Link Search Menu Expand Document

High Availability Firewall

This package contains a set of scripts to configure a high-availability firewall. Configured with keepalived, it will provide a failover mechanism between two nodes.

Requirements:

  • Two nodes must have the same network devices
  • Nodes must be connected to the same LAN

Limitations:

  • On LAN interfaces, only static IPv4 addresses are supported
  • Extra packages such as NUT are not supported
  • rsyslog configuration is not synced: if you need to send logs to a remote server, you must use the controller
  • After the first synchronization, the backup node will have the same hostname as the primary node
  • Hotspot is supported only on physical network interfaces

Supported WAN configurations:

  • static IPv4 and IPv6
  • DHCP IPv4
  • physical interfaces
  • bond interfaces over physical interfaces
  • bridges over physical interfaces
  • VLANs over physical interfaces
  • VLANs over bond interfaces
  • VLANs over bridges
  • PPPoE over physical interfaces
  • PPPoE over VLANs

The following features are supported:

  • Firewall rules, including port forwarding
  • DHCP and DNS server
  • SSH server (dropbear)
  • OpenVPN RoadWarrior and tunnels
  • IPsec tunnels (strongwan)
  • WireGuard tunnels
  • Static routes
  • QoS (qosify)
  • Multi-WAN (mwan3)
  • DPI rules
  • Netifyd informatics configuration
  • Threat shield IP (banip)
  • Threat shield DNS (adblock)
  • Reverse proxy (nginx)
  • ACME certificates
  • Users and objects database
  • Netmap
  • Flashstart
  • SNMP server (snmpd)
  • NAT helpers
  • Dynamic DNS (ddns)
  • SMTP client (msmtp)
  • Backup encryption password
  • Controller connection and subscription (ns-plug)
  • Active connections tracking (conntrackd)
  • Dedalo hotspot

Configuration

The setup process automatically does the following:

  • check if requirements are met both on the primary and backup nodes
  • configure HA traffic on LAN interface
  • set up keepalived with the virtual IP, a random password and a public key for the synchronization
  • configure dropbear to listen on port 65022: this is used to sync data between the nodes using rsync, only key-based authentication is allowed
  • configure conntrackd to sync the connection tracking table

In this example:

  • primary_node_ip is the primary node, with LAN IP 192.168.100.238
  • backup_node_ip is the backup node, with LAN IP 192.168.100.239
  • the virtual IP is 192.168.100.240

Before starting, follow these steps:

  • power on the backup node, access the web interface and set a static LAN IP address, in this example 192.168.100.239:
  • then, power on the primary node, access the web interface and set a static LAN IP address, in this example 192.168.100.238

These IP addresses are used to access the nodes directly, even if the HA cluster is disabled. You can consider these IP addresses as management IP addresses.

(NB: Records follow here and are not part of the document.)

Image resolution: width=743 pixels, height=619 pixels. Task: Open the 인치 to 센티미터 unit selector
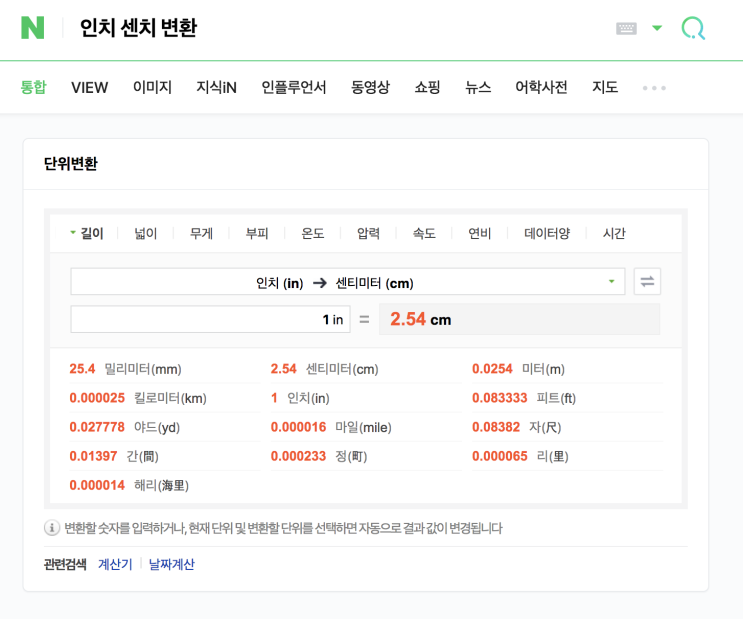347,282
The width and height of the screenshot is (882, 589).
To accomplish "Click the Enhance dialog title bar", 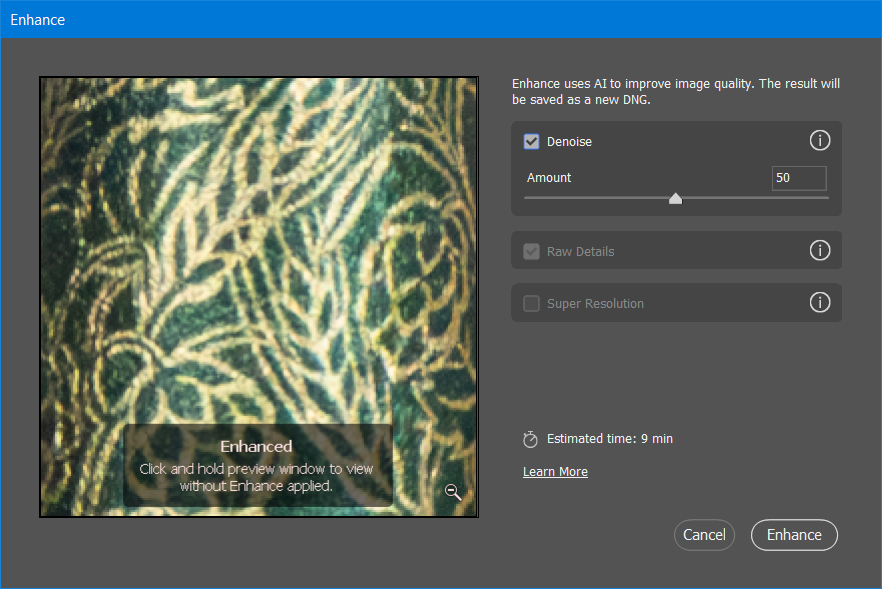I will [x=441, y=19].
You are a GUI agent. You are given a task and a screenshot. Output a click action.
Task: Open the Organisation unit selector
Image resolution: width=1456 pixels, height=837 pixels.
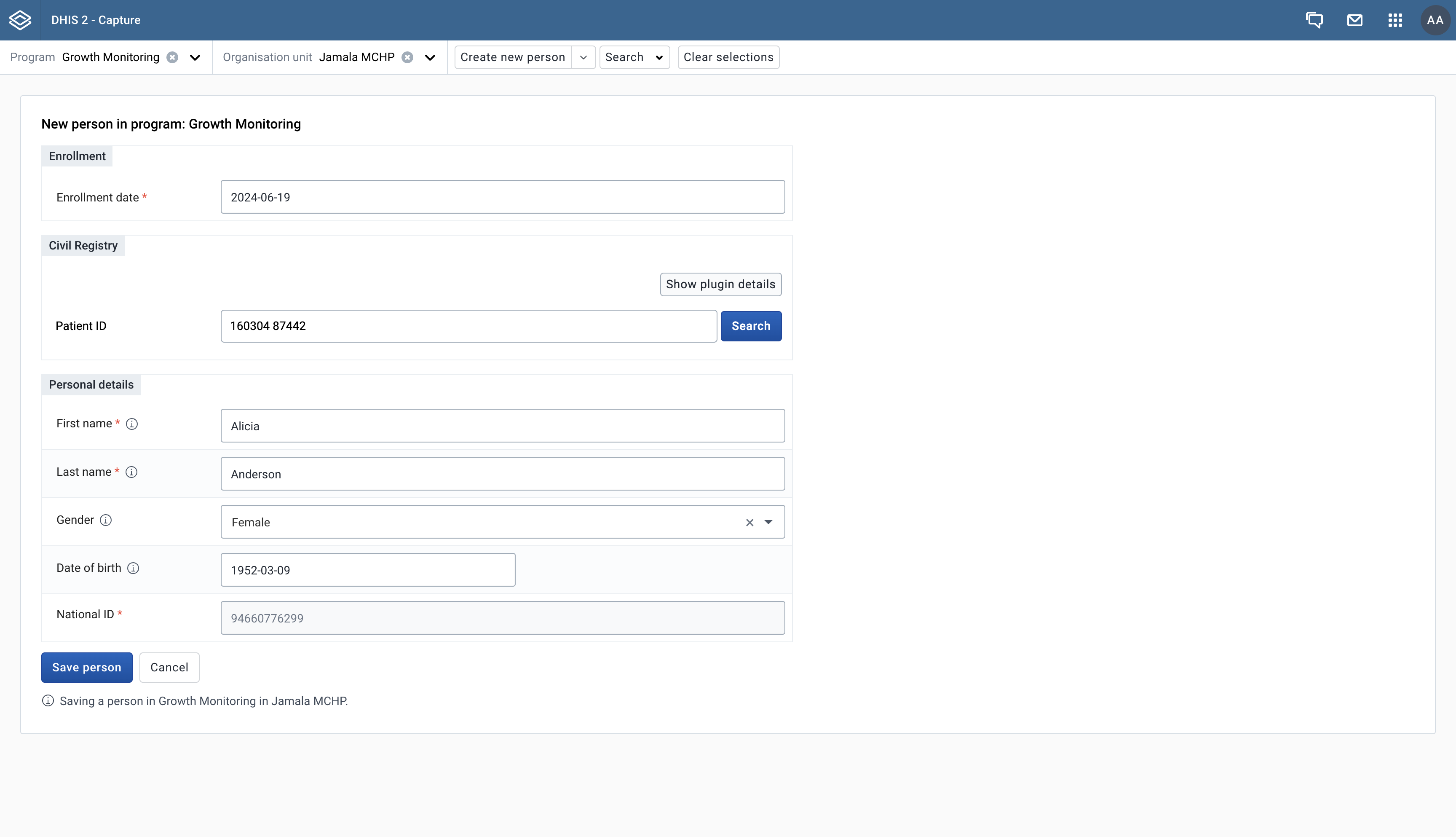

When the HA cluster is enabled, all the configuration will be automatically synchronized to the backup node, except for the LAN network configuration. If you need to change the network configuration, do it on the primary node then follow the instructions below to adapt the HA configuration to the new network configuration.

The package provides a script to ease the configuration of the HA cluster, without accessing directly the APIs. The script is named ns-ha-config. Usage syntax is:

ns-ha-config <action> [<option1> <option2>]

Check local requirements

First, check the status of the primary node:

ns-ha-config check-primary-node <lan_interface>

It will check the following:

  • the LAN interface must be configured with a static IP address
  • if a DHCP server is running
    • the DHCP option 3: router must be set and configured with the virtual IP address (e.g. 192.168.100.240)
    • the DHCP option 6: DNS server must be set; you can set it to the virtual IP address or to the DNS server of your choice: just make sure that the DNS server is reachable from the clients even if the primary node is down

Hotspot is supported, but with the following requirements:

  • the backup node must have the exact same network devices as the primary node
  • the hotspot can run only on a physical interface

To ensure hotspot functionality, the MAC address of the interface on the master node where the hotspot is configured will be copied to the corresponding interface on the backup node during failover. When the backup node becomes the master, it will use the MAC address of the primary node for that interface: this is the reason why the Hotspot can be used only on a physical interface. Also note that active sessions, which are saved in RAM, will be lost during a switchover, so the clients will need to re-authenticate if auto-login is disabled.

Check remote requirements

Then, check the status of the backup node:

ns-ha-config check-backup-node <backup_node_ip> <lan_interface>

It will check the following:

  • the backup node must be reachable via SSH on port 22 with root user
  • the LAN interface must be configured with a static IP address

In case of a switchover, the backup node will take over the WAN interface of the primary node.

Execute:

ns-ha-config check-backup-node <backup_node_ip> <lan_interface>

The script will require to enter the password of the root user for the backup node.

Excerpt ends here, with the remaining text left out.